◆ Assignment
Starting with the line that contains "Aggiungi al carrello (510, 1128)" and stopping after the line that contains "Impostazioni Cookie [button] (119, 1762)", copy the entries below exactly. Include nothing else.

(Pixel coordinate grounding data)
Start of Block

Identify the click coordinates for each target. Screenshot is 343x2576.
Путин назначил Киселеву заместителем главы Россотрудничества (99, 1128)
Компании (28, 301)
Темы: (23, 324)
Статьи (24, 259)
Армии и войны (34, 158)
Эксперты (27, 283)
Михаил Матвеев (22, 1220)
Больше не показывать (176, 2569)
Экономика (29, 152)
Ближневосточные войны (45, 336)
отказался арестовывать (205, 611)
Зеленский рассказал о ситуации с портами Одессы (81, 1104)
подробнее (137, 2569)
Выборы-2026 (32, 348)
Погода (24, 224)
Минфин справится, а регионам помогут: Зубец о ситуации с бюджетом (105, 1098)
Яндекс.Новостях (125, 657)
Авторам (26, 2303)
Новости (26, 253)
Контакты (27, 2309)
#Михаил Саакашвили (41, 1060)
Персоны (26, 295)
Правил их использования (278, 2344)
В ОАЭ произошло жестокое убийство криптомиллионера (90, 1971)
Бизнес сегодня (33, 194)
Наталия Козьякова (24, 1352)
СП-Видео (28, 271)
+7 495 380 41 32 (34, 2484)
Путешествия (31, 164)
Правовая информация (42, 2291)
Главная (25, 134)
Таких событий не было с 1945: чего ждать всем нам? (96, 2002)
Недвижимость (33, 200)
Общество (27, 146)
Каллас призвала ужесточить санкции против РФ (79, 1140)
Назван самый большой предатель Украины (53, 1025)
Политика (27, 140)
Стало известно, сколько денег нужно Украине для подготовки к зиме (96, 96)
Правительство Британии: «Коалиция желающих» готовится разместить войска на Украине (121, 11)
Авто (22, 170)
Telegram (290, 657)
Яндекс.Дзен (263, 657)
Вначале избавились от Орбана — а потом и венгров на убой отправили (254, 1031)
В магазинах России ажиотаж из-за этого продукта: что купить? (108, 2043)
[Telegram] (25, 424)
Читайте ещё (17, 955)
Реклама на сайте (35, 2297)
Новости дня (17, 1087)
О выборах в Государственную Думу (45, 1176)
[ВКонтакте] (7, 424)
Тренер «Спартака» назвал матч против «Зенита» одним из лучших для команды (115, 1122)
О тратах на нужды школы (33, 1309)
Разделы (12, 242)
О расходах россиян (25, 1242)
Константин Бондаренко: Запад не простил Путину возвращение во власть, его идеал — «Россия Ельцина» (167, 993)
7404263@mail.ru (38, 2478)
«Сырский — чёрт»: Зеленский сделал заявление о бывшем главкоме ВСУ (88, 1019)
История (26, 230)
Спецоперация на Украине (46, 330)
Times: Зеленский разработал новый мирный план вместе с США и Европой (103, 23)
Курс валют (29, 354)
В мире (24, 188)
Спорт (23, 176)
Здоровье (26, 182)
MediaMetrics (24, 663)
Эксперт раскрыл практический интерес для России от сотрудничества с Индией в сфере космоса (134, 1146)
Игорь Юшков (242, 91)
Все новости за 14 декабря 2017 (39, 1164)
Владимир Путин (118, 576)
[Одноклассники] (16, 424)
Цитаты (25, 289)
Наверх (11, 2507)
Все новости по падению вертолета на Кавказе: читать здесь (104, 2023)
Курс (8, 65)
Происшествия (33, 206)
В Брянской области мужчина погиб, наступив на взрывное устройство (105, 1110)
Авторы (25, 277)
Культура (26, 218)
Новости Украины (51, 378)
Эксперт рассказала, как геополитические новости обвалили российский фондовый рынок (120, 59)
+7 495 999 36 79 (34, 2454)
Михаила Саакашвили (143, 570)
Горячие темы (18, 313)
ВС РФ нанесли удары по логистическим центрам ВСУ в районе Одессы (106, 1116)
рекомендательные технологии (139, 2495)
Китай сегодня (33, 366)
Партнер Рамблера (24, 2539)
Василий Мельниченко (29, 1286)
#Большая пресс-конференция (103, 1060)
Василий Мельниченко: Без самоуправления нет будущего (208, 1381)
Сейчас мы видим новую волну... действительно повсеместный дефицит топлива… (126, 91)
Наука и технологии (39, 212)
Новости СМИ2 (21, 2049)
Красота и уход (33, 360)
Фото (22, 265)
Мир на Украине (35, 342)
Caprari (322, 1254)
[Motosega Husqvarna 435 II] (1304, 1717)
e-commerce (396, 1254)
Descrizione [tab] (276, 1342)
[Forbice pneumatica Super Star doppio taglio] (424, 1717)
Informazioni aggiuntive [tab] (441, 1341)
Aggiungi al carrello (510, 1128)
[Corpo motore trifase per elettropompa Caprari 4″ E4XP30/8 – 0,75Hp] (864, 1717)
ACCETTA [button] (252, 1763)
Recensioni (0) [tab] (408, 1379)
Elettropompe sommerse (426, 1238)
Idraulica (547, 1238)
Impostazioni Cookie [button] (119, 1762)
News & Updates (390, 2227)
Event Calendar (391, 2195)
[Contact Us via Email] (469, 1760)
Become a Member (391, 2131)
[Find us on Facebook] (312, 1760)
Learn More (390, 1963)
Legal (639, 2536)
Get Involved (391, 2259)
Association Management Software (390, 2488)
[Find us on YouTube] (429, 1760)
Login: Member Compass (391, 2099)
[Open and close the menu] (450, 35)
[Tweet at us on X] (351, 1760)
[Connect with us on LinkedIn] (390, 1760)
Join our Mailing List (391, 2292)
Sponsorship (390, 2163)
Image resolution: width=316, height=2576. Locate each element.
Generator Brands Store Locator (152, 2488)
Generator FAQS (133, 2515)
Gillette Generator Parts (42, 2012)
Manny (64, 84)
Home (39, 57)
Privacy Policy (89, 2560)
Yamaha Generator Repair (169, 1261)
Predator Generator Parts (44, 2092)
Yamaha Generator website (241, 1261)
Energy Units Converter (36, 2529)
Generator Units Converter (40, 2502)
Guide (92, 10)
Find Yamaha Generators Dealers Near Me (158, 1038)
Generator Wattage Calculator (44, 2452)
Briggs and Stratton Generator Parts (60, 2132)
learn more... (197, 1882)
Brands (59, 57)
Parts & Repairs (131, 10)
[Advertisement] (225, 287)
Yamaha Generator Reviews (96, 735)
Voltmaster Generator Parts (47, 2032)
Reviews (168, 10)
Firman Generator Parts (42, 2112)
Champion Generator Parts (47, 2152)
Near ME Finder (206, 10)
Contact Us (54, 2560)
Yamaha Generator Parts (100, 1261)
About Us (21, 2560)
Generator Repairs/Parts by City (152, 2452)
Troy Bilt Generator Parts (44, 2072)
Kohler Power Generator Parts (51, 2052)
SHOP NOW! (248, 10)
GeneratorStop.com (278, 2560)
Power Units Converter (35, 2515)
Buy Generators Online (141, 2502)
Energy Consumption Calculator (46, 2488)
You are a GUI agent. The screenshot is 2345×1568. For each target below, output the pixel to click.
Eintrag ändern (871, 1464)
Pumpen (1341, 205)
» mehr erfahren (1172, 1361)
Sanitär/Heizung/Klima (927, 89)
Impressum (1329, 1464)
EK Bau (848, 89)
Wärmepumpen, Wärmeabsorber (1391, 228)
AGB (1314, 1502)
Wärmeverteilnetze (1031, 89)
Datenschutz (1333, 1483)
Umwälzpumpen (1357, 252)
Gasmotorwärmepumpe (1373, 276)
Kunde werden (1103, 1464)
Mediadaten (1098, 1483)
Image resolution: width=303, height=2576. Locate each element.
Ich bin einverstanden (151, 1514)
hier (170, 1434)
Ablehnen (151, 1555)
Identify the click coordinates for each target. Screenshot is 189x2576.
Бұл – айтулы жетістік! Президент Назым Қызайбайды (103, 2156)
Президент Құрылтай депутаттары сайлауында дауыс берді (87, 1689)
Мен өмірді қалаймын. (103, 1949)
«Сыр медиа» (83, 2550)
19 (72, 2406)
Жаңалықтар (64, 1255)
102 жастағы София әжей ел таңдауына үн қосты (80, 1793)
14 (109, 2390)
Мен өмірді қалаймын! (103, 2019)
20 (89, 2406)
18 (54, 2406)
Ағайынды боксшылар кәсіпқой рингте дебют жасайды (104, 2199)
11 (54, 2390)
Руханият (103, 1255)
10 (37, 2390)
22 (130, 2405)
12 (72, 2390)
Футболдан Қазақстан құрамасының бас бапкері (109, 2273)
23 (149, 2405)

End of Block

◆ Written answer
Aggiungi al carrello (510, 1128)
[Corpo motore trifase per elettropompa Caprari 4″ E4XP30/8 – 0,75Hp] (864, 1717)
ACCETTA [button] (252, 1763)
Recensioni (0) [tab] (408, 1379)
Elettropompe sommerse (426, 1238)
Idraulica (547, 1238)
Impostazioni Cookie [button] (119, 1762)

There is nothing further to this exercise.